--- WHAT YOU NEED TO DO ---
Print each of the items below word for word, keeping every line as it appears.
═════ MATERIAL FOR THIS TASK ═════
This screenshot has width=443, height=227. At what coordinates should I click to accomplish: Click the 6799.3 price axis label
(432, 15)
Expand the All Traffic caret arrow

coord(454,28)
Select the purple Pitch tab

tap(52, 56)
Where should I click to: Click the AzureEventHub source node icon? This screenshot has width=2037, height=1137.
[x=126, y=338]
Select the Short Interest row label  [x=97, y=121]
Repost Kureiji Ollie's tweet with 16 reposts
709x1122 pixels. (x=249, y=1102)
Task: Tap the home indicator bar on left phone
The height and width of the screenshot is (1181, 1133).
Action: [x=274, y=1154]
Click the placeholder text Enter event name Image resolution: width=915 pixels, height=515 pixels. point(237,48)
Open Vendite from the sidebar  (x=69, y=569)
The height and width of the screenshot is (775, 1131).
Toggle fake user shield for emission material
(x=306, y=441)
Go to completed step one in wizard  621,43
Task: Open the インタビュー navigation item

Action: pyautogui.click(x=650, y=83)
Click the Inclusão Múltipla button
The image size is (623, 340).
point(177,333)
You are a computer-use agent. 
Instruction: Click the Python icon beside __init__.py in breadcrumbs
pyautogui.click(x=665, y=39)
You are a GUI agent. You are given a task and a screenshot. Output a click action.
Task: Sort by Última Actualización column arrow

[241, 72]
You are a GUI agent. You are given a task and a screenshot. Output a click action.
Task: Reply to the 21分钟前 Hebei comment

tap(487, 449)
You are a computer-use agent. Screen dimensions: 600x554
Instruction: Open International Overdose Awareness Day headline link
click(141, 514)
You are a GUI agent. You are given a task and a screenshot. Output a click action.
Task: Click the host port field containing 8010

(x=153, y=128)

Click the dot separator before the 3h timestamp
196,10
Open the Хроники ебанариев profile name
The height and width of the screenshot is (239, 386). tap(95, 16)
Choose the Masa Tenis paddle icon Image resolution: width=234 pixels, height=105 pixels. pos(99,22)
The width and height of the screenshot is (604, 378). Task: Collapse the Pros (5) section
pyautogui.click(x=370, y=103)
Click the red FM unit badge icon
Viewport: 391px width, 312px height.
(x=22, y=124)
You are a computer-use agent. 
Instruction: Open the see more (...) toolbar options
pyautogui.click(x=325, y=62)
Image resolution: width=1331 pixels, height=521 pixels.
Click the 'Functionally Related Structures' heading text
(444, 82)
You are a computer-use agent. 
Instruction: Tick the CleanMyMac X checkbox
═════
--- EXERCISE RESULT ---
This screenshot has width=443, height=227. At what coordinates should I click to accomplish: Click the 6799.3 price axis label
(432, 15)
Expand the All Traffic caret arrow

coord(454,28)
Select the purple Pitch tab

tap(52, 56)
Where should I click to: Click the AzureEventHub source node icon? This screenshot has width=2037, height=1137.
[x=126, y=338]
Select the Short Interest row label  [x=97, y=121]
Repost Kureiji Ollie's tweet with 16 reposts
709x1122 pixels. (x=249, y=1102)
Task: Tap the home indicator bar on left phone
The height and width of the screenshot is (1181, 1133).
Action: [x=274, y=1154]
Click the placeholder text Enter event name Image resolution: width=915 pixels, height=515 pixels. point(237,48)
Open Vendite from the sidebar  (x=69, y=569)
The height and width of the screenshot is (775, 1131).
Toggle fake user shield for emission material
(x=306, y=441)
Go to completed step one in wizard  621,43
Task: Open the インタビュー navigation item

Action: pyautogui.click(x=650, y=83)
Click the Inclusão Múltipla button
The image size is (623, 340).
point(177,333)
You are a computer-use agent. 
Instruction: Click the Python icon beside __init__.py in breadcrumbs
pyautogui.click(x=665, y=39)
You are a GUI agent. You are given a task and a screenshot. Output a click action.
Task: Sort by Última Actualización column arrow

[241, 72]
You are a GUI agent. You are given a task and a screenshot. Output a click action.
Task: Reply to the 21分钟前 Hebei comment

tap(487, 449)
You are a computer-use agent. Screen dimensions: 600x554
Instruction: Open International Overdose Awareness Day headline link
click(141, 514)
You are a GUI agent. You are given a task and a screenshot. Output a click action.
Task: Click the host port field containing 8010

(x=153, y=128)

Click the dot separator before the 3h timestamp
196,10
Open the Хроники ебанариев profile name
The height and width of the screenshot is (239, 386). tap(95, 16)
Choose the Masa Tenis paddle icon Image resolution: width=234 pixels, height=105 pixels. pos(99,22)
The width and height of the screenshot is (604, 378). Task: Collapse the Pros (5) section
pyautogui.click(x=370, y=103)
Click the red FM unit badge icon
Viewport: 391px width, 312px height.
(x=22, y=124)
You are a computer-use agent. 
Instruction: Open the see more (...) toolbar options
pyautogui.click(x=325, y=62)
Image resolution: width=1331 pixels, height=521 pixels.
Click the 'Functionally Related Structures' heading text
(444, 82)
You are a computer-use agent. 
Instruction: Tick the CleanMyMac X checkbox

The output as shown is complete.